Statt fetziger Hits wie Runaway oder One Wild Night gab es leider zwei schwache neue Songs (I Want To Be Loved und Bells Of Freedom), die das Publikum bis an die Grenze zum Spontanschlaf besänftigten. Entsprechend langsam erwachten die Lebensgeister bei Someday I´ll Be Saturday Night und Wanted Dead Or Alive wieder. I´ll Sleep When I´m Dead rockte zwar erstaunlich druckvoll, verfehlte jedoch seine Wirkung, da in der hereingebrochenen Dunkelheit die überdimensionale Licht- und Videotechnik die Aufmerksamkeit von der eigentlichen Musik zu sehr ablenkte. Nach dem soliden Keep The Faith verließen BON JOVI die Bühne schließlich ein zweites Mal.

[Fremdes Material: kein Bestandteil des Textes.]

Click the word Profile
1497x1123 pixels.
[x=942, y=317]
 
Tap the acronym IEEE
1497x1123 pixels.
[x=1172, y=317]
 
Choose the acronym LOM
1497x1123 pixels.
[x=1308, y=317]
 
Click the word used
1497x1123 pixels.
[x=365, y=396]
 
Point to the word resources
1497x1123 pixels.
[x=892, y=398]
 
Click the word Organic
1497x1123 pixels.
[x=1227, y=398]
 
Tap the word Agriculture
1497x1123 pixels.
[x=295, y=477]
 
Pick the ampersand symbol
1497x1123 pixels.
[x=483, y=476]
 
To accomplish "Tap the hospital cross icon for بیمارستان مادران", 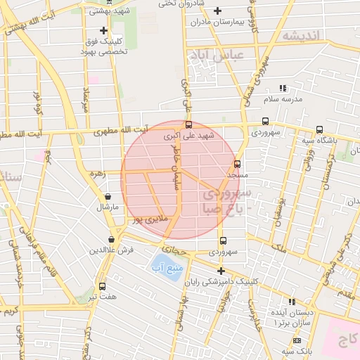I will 217,11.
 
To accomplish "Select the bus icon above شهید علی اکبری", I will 188,124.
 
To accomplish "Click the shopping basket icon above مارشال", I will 108,197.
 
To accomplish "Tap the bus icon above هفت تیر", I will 103,286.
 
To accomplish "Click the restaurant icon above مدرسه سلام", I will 283,89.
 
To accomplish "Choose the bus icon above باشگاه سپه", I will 319,129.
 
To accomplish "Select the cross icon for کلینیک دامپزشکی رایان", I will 221,271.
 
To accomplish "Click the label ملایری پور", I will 152,219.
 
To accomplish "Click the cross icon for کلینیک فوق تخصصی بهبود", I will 103,30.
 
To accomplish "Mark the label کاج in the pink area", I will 345,342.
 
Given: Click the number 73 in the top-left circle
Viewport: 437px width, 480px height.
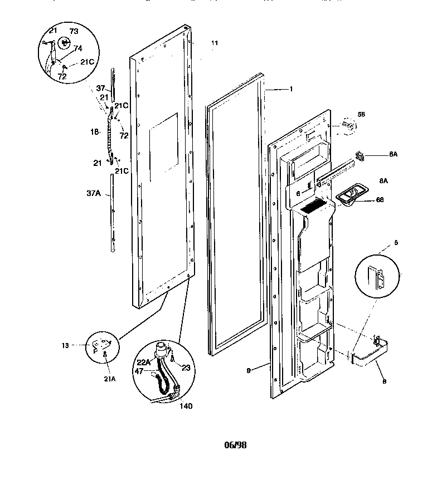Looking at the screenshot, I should (x=74, y=31).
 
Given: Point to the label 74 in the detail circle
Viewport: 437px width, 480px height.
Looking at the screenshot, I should (x=77, y=48).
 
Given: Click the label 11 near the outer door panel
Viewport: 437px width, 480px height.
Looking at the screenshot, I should (x=215, y=43).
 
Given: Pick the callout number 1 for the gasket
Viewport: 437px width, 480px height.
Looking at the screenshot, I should (x=290, y=89).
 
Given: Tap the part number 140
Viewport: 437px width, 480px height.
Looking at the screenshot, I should (x=186, y=406).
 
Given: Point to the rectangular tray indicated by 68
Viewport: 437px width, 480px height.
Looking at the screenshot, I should (x=348, y=195).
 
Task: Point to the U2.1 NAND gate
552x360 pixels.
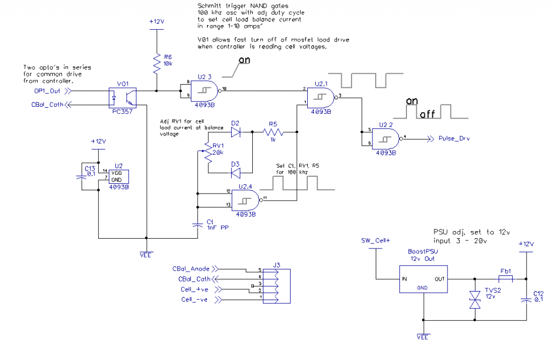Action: point(321,96)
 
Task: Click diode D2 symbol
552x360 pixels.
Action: point(236,130)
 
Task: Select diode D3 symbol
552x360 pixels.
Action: point(236,172)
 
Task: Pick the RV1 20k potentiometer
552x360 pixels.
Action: point(206,153)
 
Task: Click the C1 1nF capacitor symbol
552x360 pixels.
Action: point(198,225)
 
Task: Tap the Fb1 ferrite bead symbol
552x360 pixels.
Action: point(506,279)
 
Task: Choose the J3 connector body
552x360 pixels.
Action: point(275,283)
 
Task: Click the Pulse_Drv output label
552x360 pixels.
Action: point(454,139)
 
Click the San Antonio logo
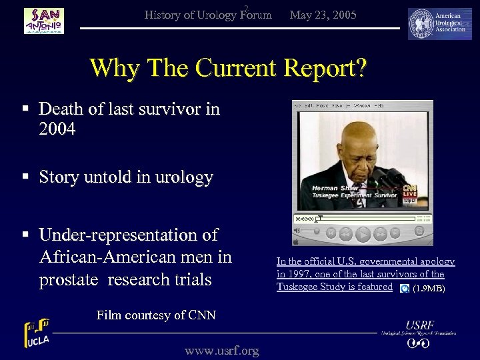tap(44, 21)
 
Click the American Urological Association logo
tap(439, 24)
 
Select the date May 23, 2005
tap(323, 15)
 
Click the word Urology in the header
tap(214, 15)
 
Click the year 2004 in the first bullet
tap(57, 129)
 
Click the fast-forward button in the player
tap(380, 234)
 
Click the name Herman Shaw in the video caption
tap(335, 189)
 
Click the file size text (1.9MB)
tap(429, 289)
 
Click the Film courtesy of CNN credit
tap(156, 315)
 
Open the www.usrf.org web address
tap(221, 350)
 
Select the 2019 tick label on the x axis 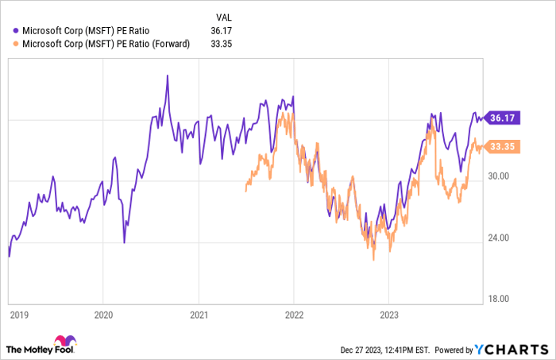[19, 314]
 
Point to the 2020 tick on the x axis [103, 314]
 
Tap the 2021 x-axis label [199, 314]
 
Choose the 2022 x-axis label [293, 314]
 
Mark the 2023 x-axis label [388, 314]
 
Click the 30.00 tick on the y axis [502, 176]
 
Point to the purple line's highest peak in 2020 [167, 76]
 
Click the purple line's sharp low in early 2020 [124, 242]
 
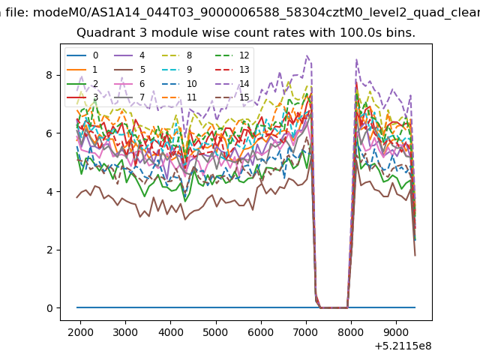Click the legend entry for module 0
82,56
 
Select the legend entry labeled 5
130,70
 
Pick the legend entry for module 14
232,83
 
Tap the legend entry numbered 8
177,56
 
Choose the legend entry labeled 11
178,98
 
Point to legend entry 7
130,98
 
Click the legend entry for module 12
232,56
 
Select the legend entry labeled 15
232,98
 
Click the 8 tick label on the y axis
50,75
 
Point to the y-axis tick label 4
50,192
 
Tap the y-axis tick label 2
50,250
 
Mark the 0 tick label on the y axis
50,308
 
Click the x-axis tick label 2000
80,332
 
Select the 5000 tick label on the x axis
216,332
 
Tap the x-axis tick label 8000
351,332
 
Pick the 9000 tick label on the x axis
397,332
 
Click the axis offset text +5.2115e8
403,346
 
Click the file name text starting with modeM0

Schon nach wenigen Sekunden kehrte Jon jedoch zurück und stimmte Never Say Goodbye an. Richie gesellte sich alsbald zu ihm und für einen Moment lag tatsächlich Magie in der Luft. Ausgerechnet in dieser minimalistischen Form wirkte die Show am überzeugendsten. Die Lichttechnik war von dieser spontanen Technik offensichtlich überrascht und trübte den Genuss mit unpassenden Farben und Formen, was jedoch nichts an der Klasse der Musik änderte.

Dann war endgültig Feierabend und die Crew begann umgehend mit dem Abbau. Die Menschenmassen machten sich auf den Heimweg. Durch die sonderbare Absperrstrategie der Veranstalter lief man mehrere Kilometer zum benachbarten Cannstatter Bahnhof. Die Leute trugen es mit Fassung und es ging alles andere als wild auf der Straße zu. Gute Nacht.